When Jodie Foster makes a movie, attention must be paid. Even if it's a cheeseball like 2002's "Panic Room." Though it has a similar mother-protects-daughter theme, "Flightplan" is considerably better than the earlier film. A pretty darn good psychological thriller whose most preposterous moments, unfortunately, come near the end, the movie casts Foster as Kyle Pratt, a recent widow flying her husband's casket back to the States. Somewhere between Berlin and New York City, at approximately 37,000 feet, her 6-year-old daughter goes missing while Kyle is taking a much-needed nap.
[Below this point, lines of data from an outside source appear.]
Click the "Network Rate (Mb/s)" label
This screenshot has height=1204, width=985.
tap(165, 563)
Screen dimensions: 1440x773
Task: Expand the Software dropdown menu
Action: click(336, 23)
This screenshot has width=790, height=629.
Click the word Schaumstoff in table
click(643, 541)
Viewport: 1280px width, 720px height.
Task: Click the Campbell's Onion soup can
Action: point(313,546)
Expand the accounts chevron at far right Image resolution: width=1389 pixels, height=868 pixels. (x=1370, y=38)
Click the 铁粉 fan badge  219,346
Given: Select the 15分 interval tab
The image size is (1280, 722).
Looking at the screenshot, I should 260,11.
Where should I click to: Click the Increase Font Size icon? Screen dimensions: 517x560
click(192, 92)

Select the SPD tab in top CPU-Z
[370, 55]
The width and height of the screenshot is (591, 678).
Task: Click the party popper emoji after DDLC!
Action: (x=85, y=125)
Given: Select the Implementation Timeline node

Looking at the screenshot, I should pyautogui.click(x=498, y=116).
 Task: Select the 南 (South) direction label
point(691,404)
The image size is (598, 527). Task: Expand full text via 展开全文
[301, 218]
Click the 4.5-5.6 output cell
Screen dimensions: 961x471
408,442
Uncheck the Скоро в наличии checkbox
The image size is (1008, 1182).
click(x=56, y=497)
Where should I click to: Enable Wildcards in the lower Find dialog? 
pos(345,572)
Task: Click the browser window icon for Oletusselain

Read the full review

TO SUM UP
Flying at 40,000 feet in a cavernous new passenger plane she helped design, Kyle Pratt awakens to find her six-year-old daughter has vanished without a trace in mid-flight from Berlin to New York. Already emotionally devastated by the unexpected death of her husband, Kyle desperately struggles to prove her sanity to the disbelieving flight crew and passengers while facing the possibility that she may be losing her mind.

FILM FACTS ...
Touchstone Pictures
'Flight Plan'

Director: Robert Schwentke
Starring: Jodie Foster, Peter Sarsgaard, Erika Christensen, Sean Bean, Haley Ramm
Run time: 93 minutes
Release date: Sept. 23, 2005
Rating: PG-13 for violence and some intense plot material.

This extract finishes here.